This is the mail archive of the
libc-alpha@sourceware.org
mailing list for the glibc project.
[ping2][PATCH 1/2 v1.1][BZ #14547] Fix CVE-2012-4412
- From: Siddhesh Poyarekar <siddhesh at redhat dot com>
- To: libc-alpha at sourceware dot org
- Date: Mon, 2 Sep 2013 16:35:11 +0530
- Subject: [ping2][PATCH 1/2 v1.1][BZ #14547] Fix CVE-2012-4412
- Authentication-results: sourceware.org; auth=none
- References: <20130630163955 dot GE2654 at spoyarek dot pnq dot redhat dot com> <20130821150912 dot GA15273 at spoyarek dot pnq dot redhat dot com> <20130826100620 dot GF2011 at spoyarek dot pnq dot redhat dot com>
Ping!
On Mon, Aug 26, 2013 at 03:36:20PM +0530, Siddhesh Poyarekar wrote:
> Ping!
>
> On Wed, Aug 21, 2013 at 08:39:12PM +0530, Siddhesh Poyarekar wrote:
> > Hi,
> >
> > Here's an updated patch with some small changes based on some bugs I
> > found in my patch. Patch 2/2 will have the test case to verify that
> > this does not regress. It runs for 5 minutes and causes a lot of pain
> > to the build system, so I've kept it as an xtests like Andreas Schwab
> > suggested.
> >
> > No regressions in the testsuite (with check and xcheck) as tested on
> > x86_64 and x86.

## Data section
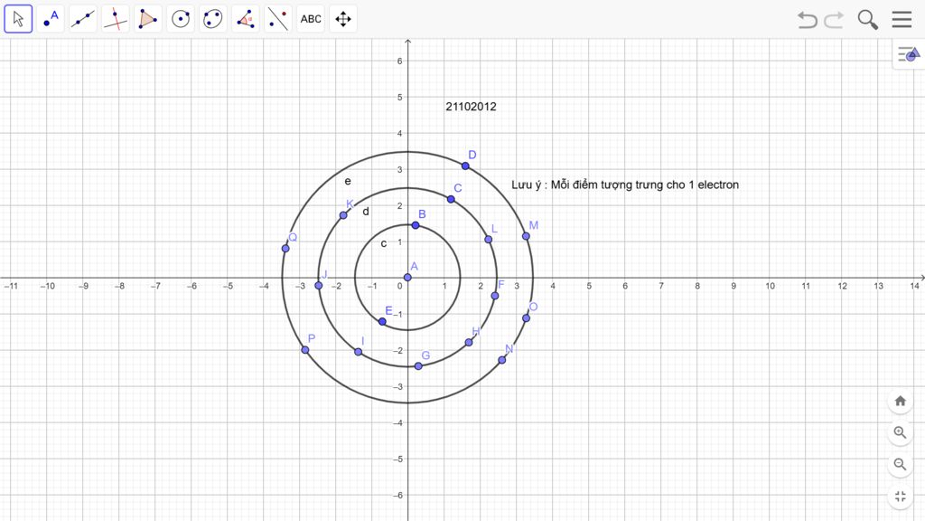Select the Point tool
Screen dimensions: 925x521
[51, 18]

## Given request A
According to the glibc patch message, on which architectures was the updated patch tested with no regressions in the testsuite?
## Given request B
Write the next part of the glibc patch message, starting after its last sentence.

## Final answer A
x86_64 and x86

## Final answer B
> >
> > Siddhesh
> >
> > [BZ #14547]
> > * string/strcoll_l.c (coll_seq): New members rule, idx,
> > save_idx and back_us.
> > (get_next_seq_nocache): New function.
> > (do_compare_nocache): New function.
> > (STRCOLL): Use get_next_seq_nocache and do_compare_nocache
> > when malloc fails.
> >
> > diff --git a/string/strcoll_l.c b/string/strcoll_l.c
> > index 50ed84d..eb042ff 100644
> > --- a/string/strcoll_l.c
> > +++ b/string/strcoll_l.c
> > @@ -45,7 +45,7 @@
> > typedef struct
> > {
> > int len; /* Length of the current sequence. */
> > - int val; /* Position of the sequence relative to the
> > + size_t val; /* Position of the sequence relative to the
> > previous non-ignored sequence. */
> > size_t idxnow; /* Current index in sequences. */
> > size_t idxmax; /* Maximum index in sequences. */
> > @@ -55,6 +55,12 @@ typedef struct
> > const USTRING_TYPE *us; /* The string. */
> > int32_t *idxarr; /* Array to cache weight indices. */
> > unsigned char *rulearr; /* Array to cache rules. */
> > + unsigned char rule; /* Saved rule for the first sequence. */
> > + int32_t idx; /* Index to weight of the current sequence. */
> > + int32_t save_idx; /* Save looked up index of a forward
> > + sequence after the last backward
> > + sequence. */
> > + const USTRING_TYPE *back_us; /* Beginning of the backward sequence. */
> > } coll_seq;
> >
> > /* Get next sequence. The weight indices are cached, so we don't need to
> > @@ -64,7 +70,7 @@ get_next_seq_cached (coll_seq *seq, int nrules, int pass,
> > const unsigned char *rulesets,
> > const USTRING_TYPE *weights)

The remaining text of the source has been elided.